Please transcribe only the lines between the one containing "You are a computer-use agent." and the end of the records, both ends included, exactly as written; skip every picture.

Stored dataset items
····················

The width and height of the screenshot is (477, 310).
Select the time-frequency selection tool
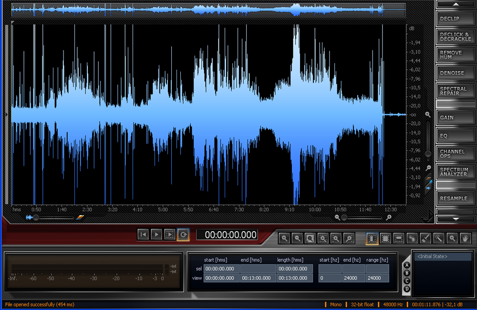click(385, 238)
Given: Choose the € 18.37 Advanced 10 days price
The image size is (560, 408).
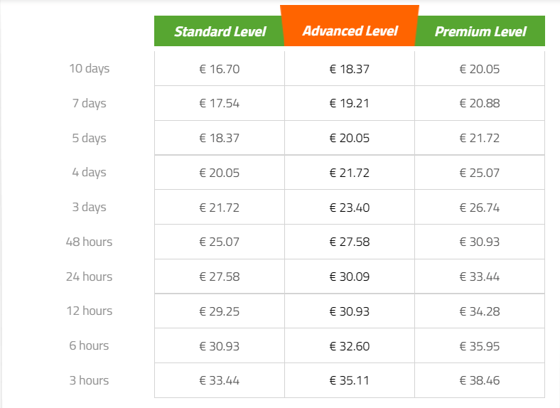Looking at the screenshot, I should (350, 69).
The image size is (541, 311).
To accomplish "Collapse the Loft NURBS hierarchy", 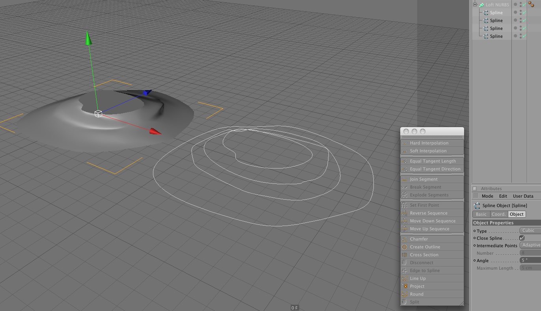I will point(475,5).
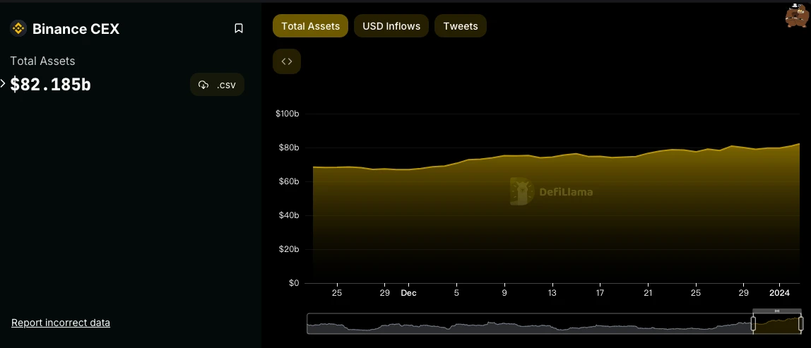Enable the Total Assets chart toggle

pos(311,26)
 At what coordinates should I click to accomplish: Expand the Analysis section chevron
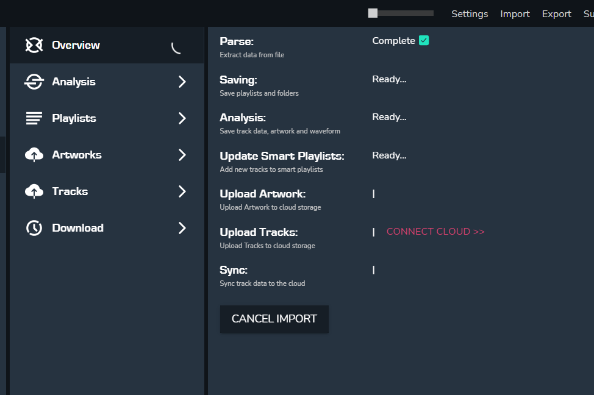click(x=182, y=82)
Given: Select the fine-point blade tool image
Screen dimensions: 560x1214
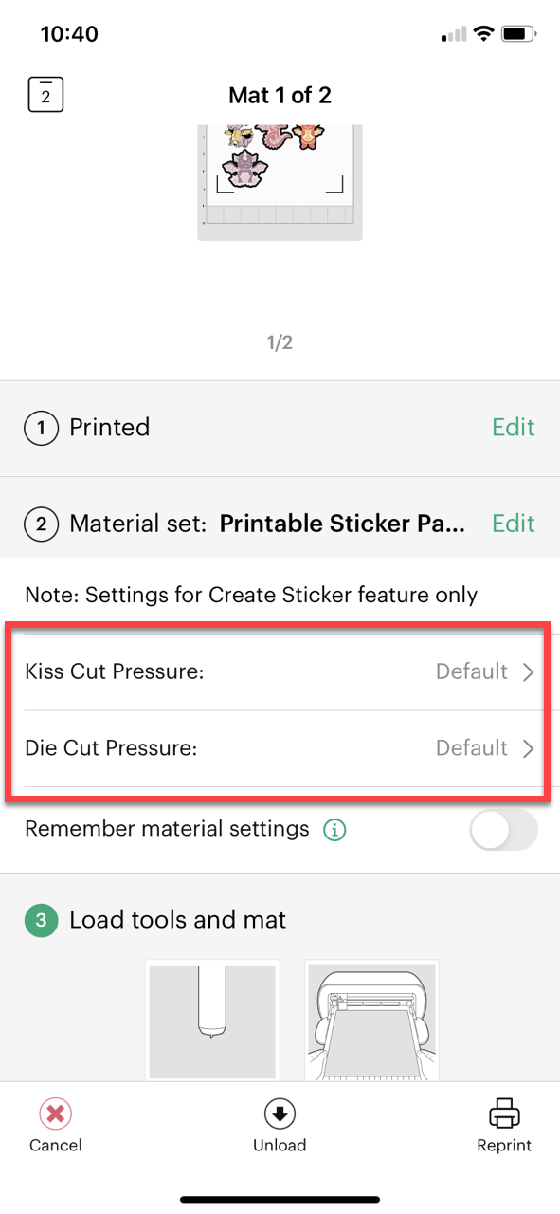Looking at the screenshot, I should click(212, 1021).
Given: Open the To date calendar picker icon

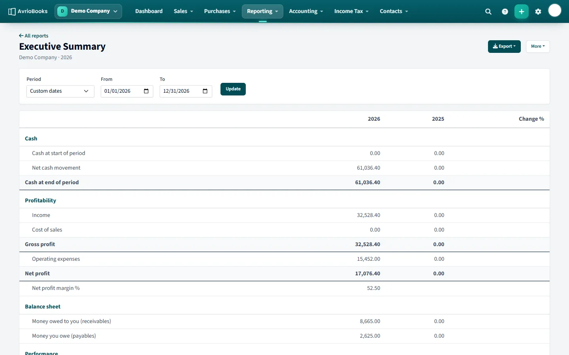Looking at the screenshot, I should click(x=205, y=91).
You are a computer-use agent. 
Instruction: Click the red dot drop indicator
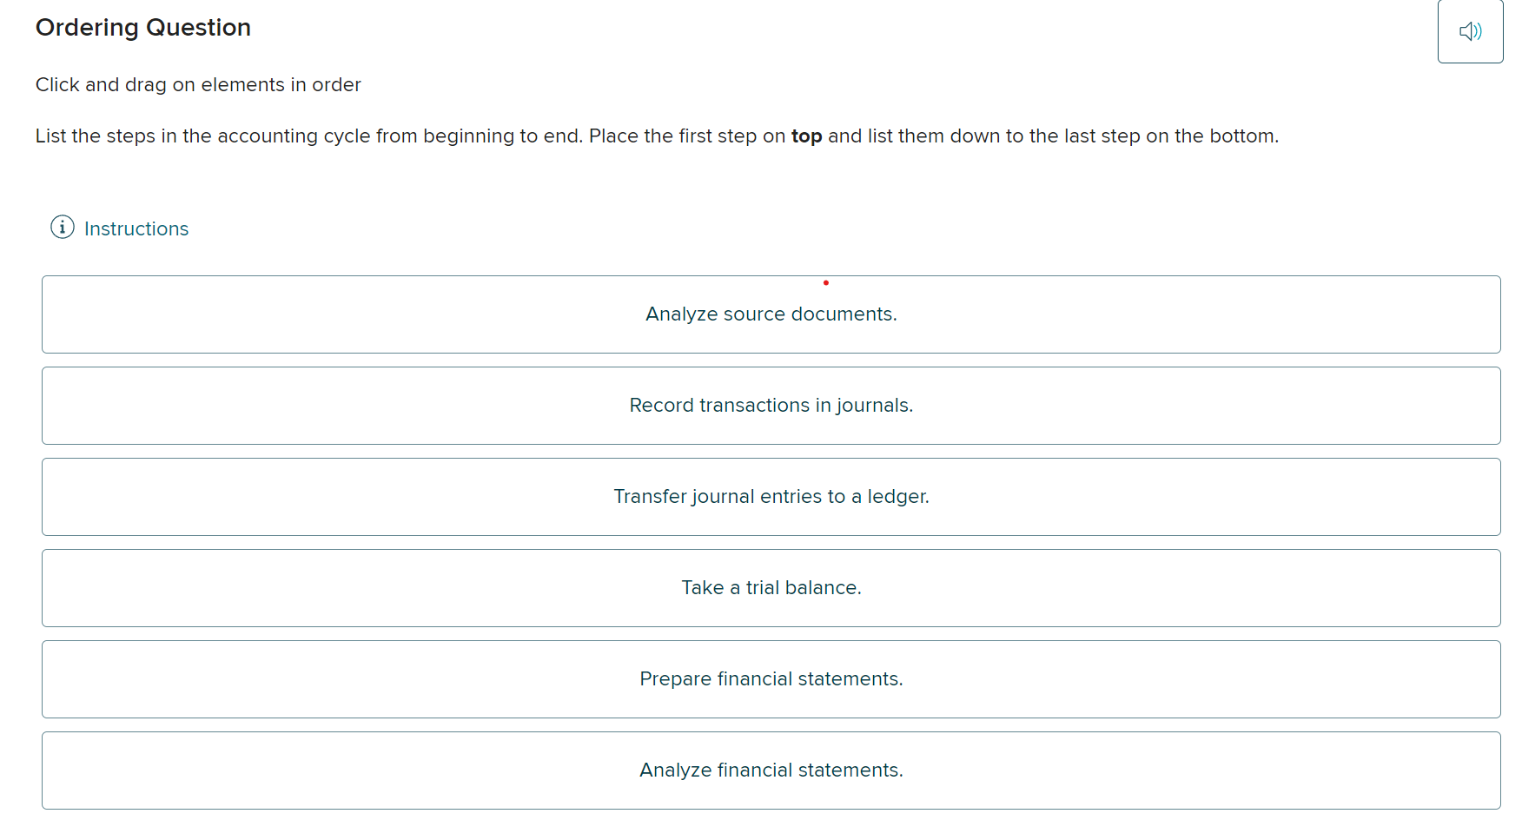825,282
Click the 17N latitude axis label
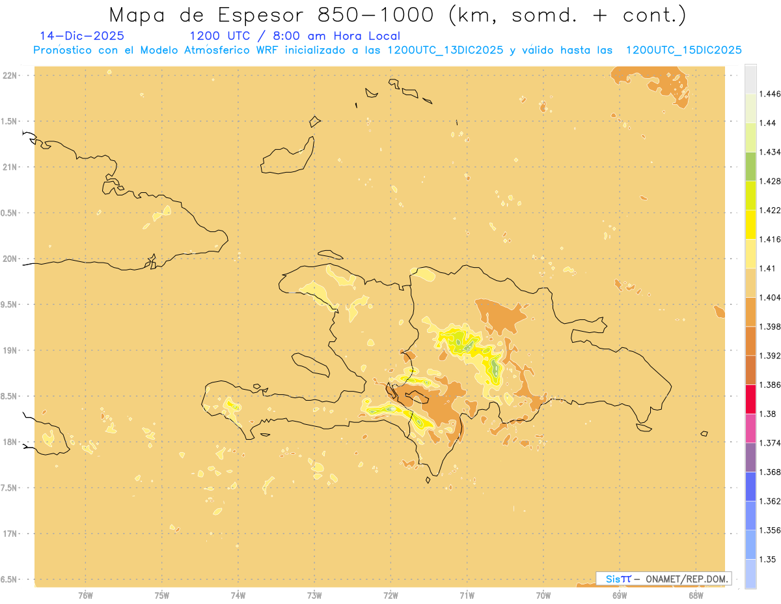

····················

## SOLVED EXERCISE
You are a computer-use agent. 
Instruction: Click the red dot drop indicator
825,282
Click the 17N latitude axis label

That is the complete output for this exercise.